■ **Text to read**
================================

Will Cesar Hernandez hear it from Philly fans after 'totally unacceptable' lack of hustle?

MIAMI — The Phillies return home to Citizens Bank Park on Monday night.

Cesar Hernandez will probably get a painfully warm Philadelphia greeting from the fans.

“Yeah, I expect,” he said.

Hernandez was not the reason that the Phillies lost two of three over the weekend in Miami. He was not the reason they lost the series finale, 3-2, on Sunday afternoon. In fact, he scored one of the team’s runs after a two-out single in the sixth inning.

But Hernandez was still a major subplot in the loss as what has been a season-long issue for this team reared its head again.

That base hit that Hernandez had in the sixth inning? It should have been a double. He thought the ball was going to be a homer so he did not run hard out of the box. By the time he realized it was going to stay in the park, it was too late to make it to second. It was an egregious mistake in a scoreless game when a base hit could have put a run on the board.

As it turned out, Rhys Hoskins got Hernandez off the hook with a two-run homer. Hernandez thanked Hoskins for that — twice — once at home plate and once while running out to the field in the bottom of the sixth inning.

Hernandez’ lack of hustle did not sit well with manager Gabe Kapler.

“Totally unacceptable baserunning play,” Kapler said through clenched jaw. “It was addressed on the bench. I had a conversation with Cesar after the game. He understands it's unacceptable. There's no excuse for it. We have some strong veteran leaders in the clubhouse who will address it, as well.”

One day earlier, Kapler had talked about accountability after sending Nick Pivetta to the minors. Kapler said he thought Pivetta needed to be more accountable, to “look in the mirror.”

Hernandez is not the first Phillie to come up short in the hustle department this season. Jean Segura and Maikel Franco were violators. Franco was held accountable with a benching.

================================

■ **Data**
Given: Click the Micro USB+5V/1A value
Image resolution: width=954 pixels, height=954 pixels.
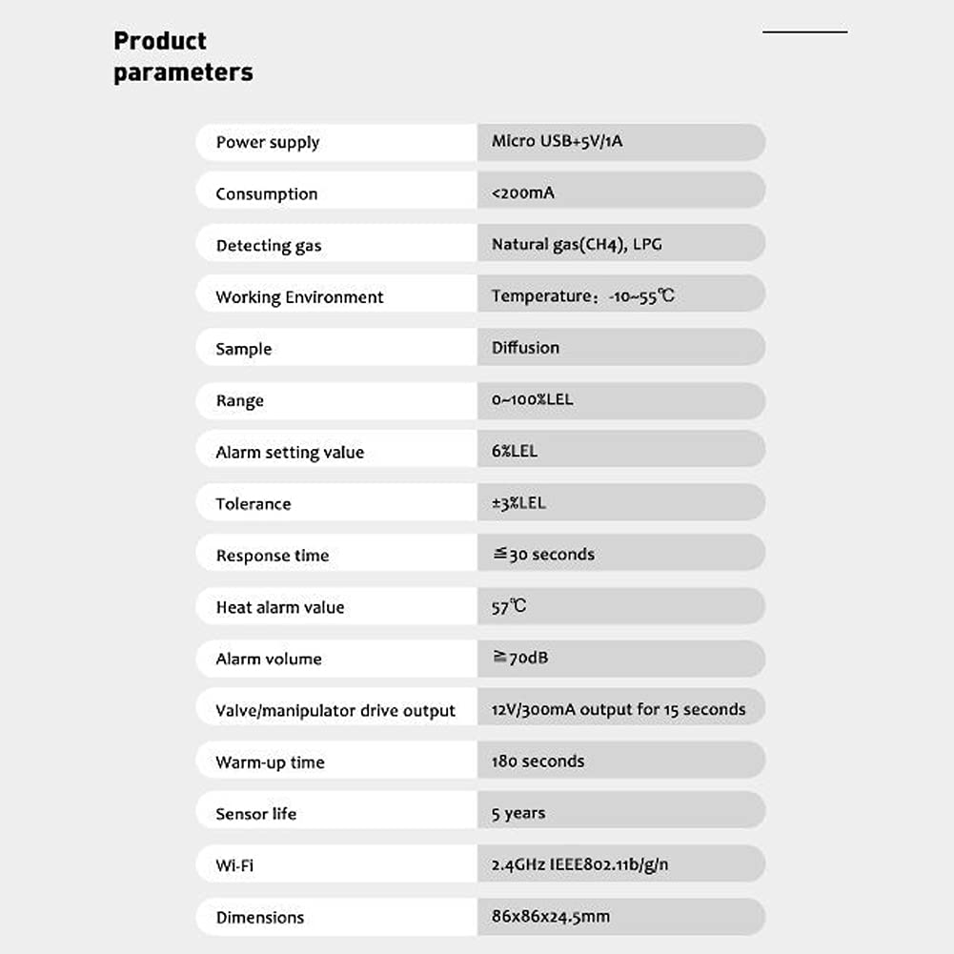Looking at the screenshot, I should click(557, 141).
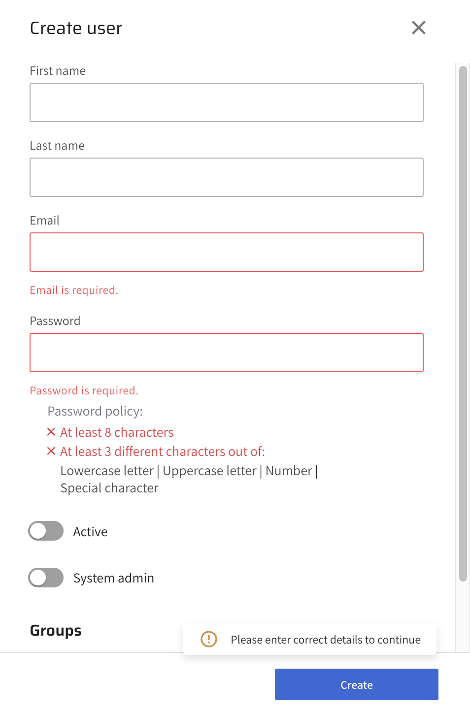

================================

■ **Set task**
Can you repeat, word for word, the part of the Cesar Hernandez article starting at "Hernandez was not" and ending at "its head again."? The data is unrelated to the Cesar Hernandez article.

■ **Finished answer**
Hernandez was not the reason that the Phillies lost two of three over the weekend in Miami. He was not the reason they lost the series finale, 3-2, on Sunday afternoon. In fact, he scored one of the team’s runs after a two-out single in the sixth inning.

But Hernandez was still a major subplot in the loss as what has been a season-long issue for this team reared its head again.